## Exercise data
·····

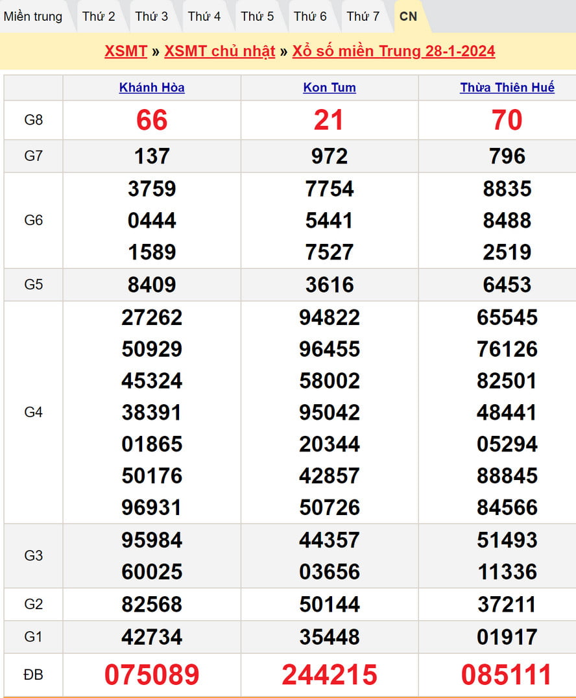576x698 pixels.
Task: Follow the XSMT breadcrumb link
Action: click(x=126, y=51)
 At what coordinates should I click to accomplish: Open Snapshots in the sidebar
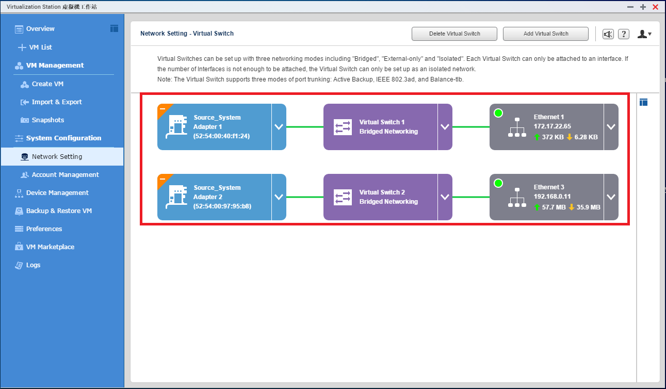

·····

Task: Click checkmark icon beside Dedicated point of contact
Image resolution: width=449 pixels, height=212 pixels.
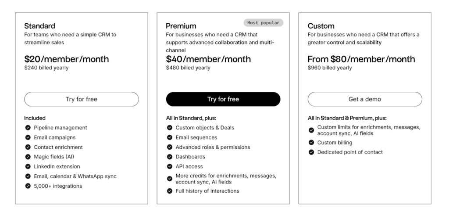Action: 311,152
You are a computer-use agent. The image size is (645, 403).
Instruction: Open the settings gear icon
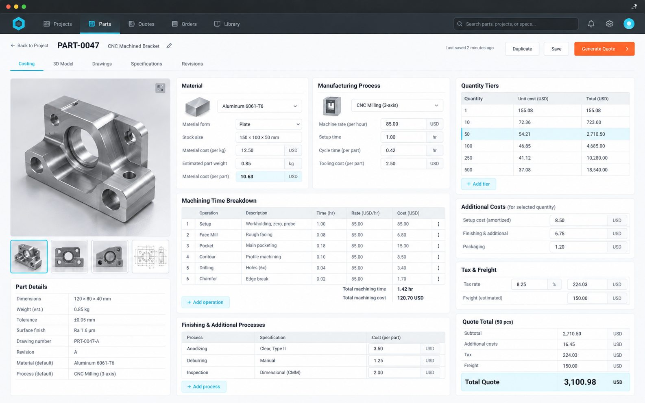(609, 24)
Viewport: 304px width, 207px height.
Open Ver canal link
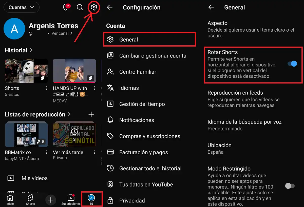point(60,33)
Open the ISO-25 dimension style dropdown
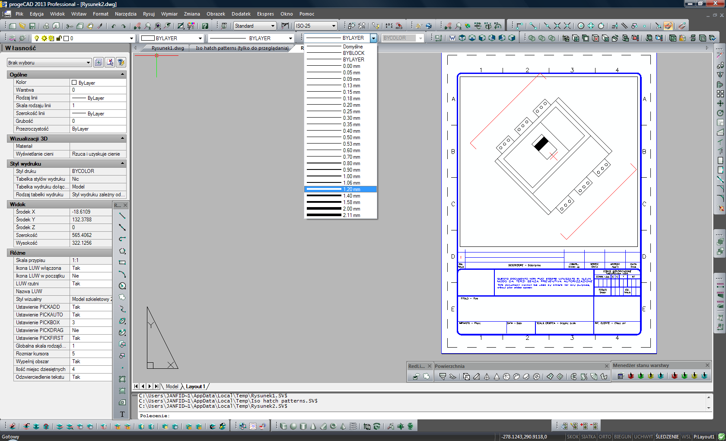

·····

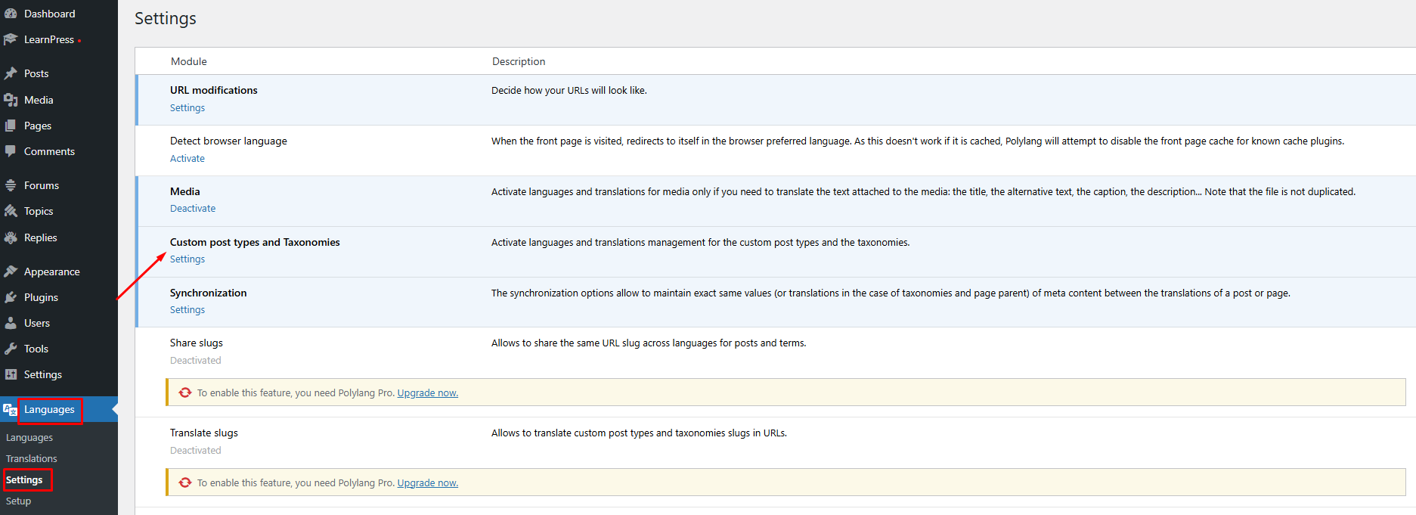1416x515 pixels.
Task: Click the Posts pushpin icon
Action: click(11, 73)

·····

## Problem details
In the listing above, find the line containing "Task: Click checkmark" and the line containing "Open the ISO-25 dimension style dropdown", then write out both of them and every line between, exactly, with no pictures.

## Result of the exercise
Task: Click checkmark icon beside Dedicated point of contact
Image resolution: width=449 pixels, height=212 pixels.
Action: 311,152
You are a computer-use agent. The image size is (645, 403).
Instruction: Open the settings gear icon
(609, 24)
Viewport: 304px width, 207px height.
Open Ver canal link
point(60,33)
Open the ISO-25 dimension style dropdown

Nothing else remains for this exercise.